++++ Input for this task

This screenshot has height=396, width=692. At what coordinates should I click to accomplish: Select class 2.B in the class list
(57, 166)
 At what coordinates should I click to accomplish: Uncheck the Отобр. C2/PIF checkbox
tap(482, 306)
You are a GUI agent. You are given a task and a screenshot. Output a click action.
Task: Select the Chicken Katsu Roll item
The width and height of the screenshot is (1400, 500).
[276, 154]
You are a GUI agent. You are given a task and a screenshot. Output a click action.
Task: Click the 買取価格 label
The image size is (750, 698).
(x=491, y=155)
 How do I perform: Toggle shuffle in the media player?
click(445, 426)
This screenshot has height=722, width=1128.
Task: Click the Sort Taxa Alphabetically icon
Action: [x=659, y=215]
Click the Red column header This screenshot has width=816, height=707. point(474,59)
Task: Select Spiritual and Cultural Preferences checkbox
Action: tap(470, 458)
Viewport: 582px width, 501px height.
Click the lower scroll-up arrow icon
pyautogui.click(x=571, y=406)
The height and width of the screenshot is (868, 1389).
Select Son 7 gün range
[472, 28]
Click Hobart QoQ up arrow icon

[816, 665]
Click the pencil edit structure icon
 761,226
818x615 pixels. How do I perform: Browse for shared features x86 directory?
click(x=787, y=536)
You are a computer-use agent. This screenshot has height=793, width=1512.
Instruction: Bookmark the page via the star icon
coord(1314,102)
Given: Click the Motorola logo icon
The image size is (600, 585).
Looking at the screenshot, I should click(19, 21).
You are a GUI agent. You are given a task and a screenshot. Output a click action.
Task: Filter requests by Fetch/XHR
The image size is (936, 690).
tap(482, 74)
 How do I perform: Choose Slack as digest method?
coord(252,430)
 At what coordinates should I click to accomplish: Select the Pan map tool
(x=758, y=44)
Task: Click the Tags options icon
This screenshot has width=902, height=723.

++++++++

Task to complete: Please rewrite the entries, starting at the first one and ending at the line containing "coord(252,430)", replacing "GUI agent" with "GUI assistant" and leaving everything else unchanged.

Exercise result:
This screenshot has height=396, width=692. At what coordinates should I click to accomplish: Select class 2.B in the class list
(57, 166)
 At what coordinates should I click to accomplish: Uncheck the Отобр. C2/PIF checkbox
tap(482, 306)
You are a GUI assistant. You are given a task and a screenshot. Output a click action.
Task: Select the Chicken Katsu Roll item
The width and height of the screenshot is (1400, 500).
[276, 154]
You are a GUI assistant. You are given a task and a screenshot. Output a click action.
Task: Click the 買取価格 label
The image size is (750, 698).
(x=491, y=155)
 How do I perform: Toggle shuffle in the media player?
click(445, 426)
This screenshot has height=722, width=1128.
Task: Click the Sort Taxa Alphabetically icon
Action: [x=659, y=215]
Click the Red column header This screenshot has width=816, height=707. point(474,59)
Task: Select Spiritual and Cultural Preferences checkbox
Action: tap(470, 458)
Viewport: 582px width, 501px height.
Click the lower scroll-up arrow icon
pyautogui.click(x=571, y=406)
The height and width of the screenshot is (868, 1389).
Select Son 7 gün range
[472, 28]
Click Hobart QoQ up arrow icon

[816, 665]
Click the pencil edit structure icon
 761,226
818x615 pixels. How do I perform: Browse for shared features x86 directory?
click(x=787, y=536)
You are a computer-use agent. This screenshot has height=793, width=1512.
Instruction: Bookmark the page via the star icon
coord(1314,102)
Given: Click the Motorola logo icon
The image size is (600, 585).
Looking at the screenshot, I should click(19, 21).
You are a GUI assistant. You are given a task and a screenshot. Output a click action.
Task: Filter requests by Fetch/XHR
The image size is (936, 690).
tap(482, 74)
 How do I perform: Choose Slack as digest method?
coord(252,430)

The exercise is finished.